I’m an 18-year-old girl and my dad moved out of our family home a few weeks ago to live with another woman.
My mum had no idea he was having an affair, although he was often away from home because of his work.
He just came back and told her he was leaving.
She was devastated, as you’d imagine, but her hurt turned to anger very quickly and she’s been doing everything in her power to get revenge on him.
Recently she took loads of his things and gave them away to the church or took them to the dump– not just clothes but other possessions.
There were things that had memories for all of us like photographs and ornaments.
My brother and me are really upset about this and feel that it was a mean thing to do.
What do you think and what should we say to her?
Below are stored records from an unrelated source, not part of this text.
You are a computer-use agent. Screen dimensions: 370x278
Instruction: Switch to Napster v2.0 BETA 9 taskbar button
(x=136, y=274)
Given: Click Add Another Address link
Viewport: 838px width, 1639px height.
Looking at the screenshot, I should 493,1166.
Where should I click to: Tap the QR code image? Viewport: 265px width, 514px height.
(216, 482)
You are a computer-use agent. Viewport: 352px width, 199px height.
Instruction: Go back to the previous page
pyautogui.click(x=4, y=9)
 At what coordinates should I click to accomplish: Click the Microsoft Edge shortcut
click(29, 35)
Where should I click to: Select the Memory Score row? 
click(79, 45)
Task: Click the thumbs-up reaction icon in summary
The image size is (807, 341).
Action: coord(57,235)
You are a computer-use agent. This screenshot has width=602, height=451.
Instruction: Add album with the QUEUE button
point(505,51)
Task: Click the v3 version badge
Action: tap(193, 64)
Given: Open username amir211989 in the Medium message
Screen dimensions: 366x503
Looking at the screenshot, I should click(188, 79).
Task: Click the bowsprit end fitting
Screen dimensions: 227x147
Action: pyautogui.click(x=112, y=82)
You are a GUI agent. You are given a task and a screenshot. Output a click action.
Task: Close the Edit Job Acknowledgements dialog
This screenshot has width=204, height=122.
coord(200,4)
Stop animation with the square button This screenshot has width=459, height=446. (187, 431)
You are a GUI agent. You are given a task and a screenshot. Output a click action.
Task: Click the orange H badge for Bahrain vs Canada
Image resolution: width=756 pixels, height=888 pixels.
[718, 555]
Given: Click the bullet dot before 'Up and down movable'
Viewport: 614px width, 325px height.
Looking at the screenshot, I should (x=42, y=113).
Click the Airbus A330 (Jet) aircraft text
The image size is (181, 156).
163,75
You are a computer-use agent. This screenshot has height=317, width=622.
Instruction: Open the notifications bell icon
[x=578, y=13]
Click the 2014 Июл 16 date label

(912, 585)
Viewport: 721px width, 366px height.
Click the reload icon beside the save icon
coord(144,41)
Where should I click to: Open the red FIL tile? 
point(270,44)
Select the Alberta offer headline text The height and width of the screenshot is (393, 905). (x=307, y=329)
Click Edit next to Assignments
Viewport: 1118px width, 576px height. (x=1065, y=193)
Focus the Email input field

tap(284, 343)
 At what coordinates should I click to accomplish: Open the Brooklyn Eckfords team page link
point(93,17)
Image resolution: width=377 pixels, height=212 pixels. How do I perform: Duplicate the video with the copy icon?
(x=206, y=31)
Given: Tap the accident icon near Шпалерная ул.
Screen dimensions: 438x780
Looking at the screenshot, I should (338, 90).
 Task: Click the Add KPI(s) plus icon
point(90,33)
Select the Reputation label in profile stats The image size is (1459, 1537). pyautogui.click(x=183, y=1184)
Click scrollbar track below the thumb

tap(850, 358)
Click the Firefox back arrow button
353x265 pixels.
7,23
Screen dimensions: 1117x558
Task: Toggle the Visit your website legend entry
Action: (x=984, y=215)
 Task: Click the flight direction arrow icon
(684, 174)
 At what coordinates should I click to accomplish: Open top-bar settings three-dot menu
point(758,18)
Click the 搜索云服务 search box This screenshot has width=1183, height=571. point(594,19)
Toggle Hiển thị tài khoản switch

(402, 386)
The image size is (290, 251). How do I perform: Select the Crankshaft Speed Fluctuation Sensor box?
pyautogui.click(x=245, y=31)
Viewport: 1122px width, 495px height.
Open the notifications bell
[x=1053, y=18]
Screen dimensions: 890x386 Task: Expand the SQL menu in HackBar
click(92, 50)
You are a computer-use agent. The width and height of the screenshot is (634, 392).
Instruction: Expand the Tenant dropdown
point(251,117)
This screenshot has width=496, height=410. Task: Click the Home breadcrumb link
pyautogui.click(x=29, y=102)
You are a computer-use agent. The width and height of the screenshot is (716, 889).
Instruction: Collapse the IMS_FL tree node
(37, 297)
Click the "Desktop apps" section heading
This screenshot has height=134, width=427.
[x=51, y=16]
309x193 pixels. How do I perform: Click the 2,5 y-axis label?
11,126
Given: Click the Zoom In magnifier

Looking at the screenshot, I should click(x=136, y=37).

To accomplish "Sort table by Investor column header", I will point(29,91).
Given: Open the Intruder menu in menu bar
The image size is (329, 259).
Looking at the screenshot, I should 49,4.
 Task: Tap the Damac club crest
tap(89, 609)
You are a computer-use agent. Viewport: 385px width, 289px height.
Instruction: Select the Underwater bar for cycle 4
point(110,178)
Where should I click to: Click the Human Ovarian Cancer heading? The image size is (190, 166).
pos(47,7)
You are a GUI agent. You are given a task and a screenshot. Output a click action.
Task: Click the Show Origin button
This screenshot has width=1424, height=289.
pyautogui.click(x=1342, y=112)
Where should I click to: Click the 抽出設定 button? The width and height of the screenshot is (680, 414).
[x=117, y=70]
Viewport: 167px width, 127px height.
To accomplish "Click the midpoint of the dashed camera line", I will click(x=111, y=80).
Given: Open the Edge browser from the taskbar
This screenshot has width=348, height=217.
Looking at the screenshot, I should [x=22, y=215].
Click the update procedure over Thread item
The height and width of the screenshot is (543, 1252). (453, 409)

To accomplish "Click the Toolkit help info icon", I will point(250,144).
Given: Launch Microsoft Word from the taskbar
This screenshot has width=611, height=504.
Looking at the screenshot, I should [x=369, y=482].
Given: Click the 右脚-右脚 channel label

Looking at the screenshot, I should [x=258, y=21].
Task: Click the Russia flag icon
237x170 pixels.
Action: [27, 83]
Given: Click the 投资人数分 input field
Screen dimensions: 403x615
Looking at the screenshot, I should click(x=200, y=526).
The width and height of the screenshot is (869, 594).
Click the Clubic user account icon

Your mum has been deeply hurt and she’s trying to hurt your dad back in whatever way she can.
She’s trying to get rid of every last bit of him from the house – probably because it’s too painful for her to sit there and look at his stuff – it’s like she’s cleaning him out of her life.
Look this is an emotionally painful situation for you all and it’s not been nice for you and your brother to see your dad’s stuff end up being thrown or given away.
However, I think you need to give your mum the opportunity and freedom to do what she thinks is best for her at this moment.
Her whole life has been turned upside down and it’s still raw for her.
I think she’ll calm down, but she might need people to talk to or rant at so she can get things off her chest.
You don’t say what communication you had with your dad before he left, but you mum probably doesn’t want to upset you by dragging you into any disputes she has with your dad, which is right.
But maybe you could have a word with close friends or relatives, who can not only support her, but also give you someone to talk to as well.
Leave your parents to sort out the issue of giving away his things on their own.
And if there’s anything left of your dad’s stuff at home, why don’t you and your brother arrange to get it moved to where your dad’s living?
There must be lots of practical things you can do to help your mum.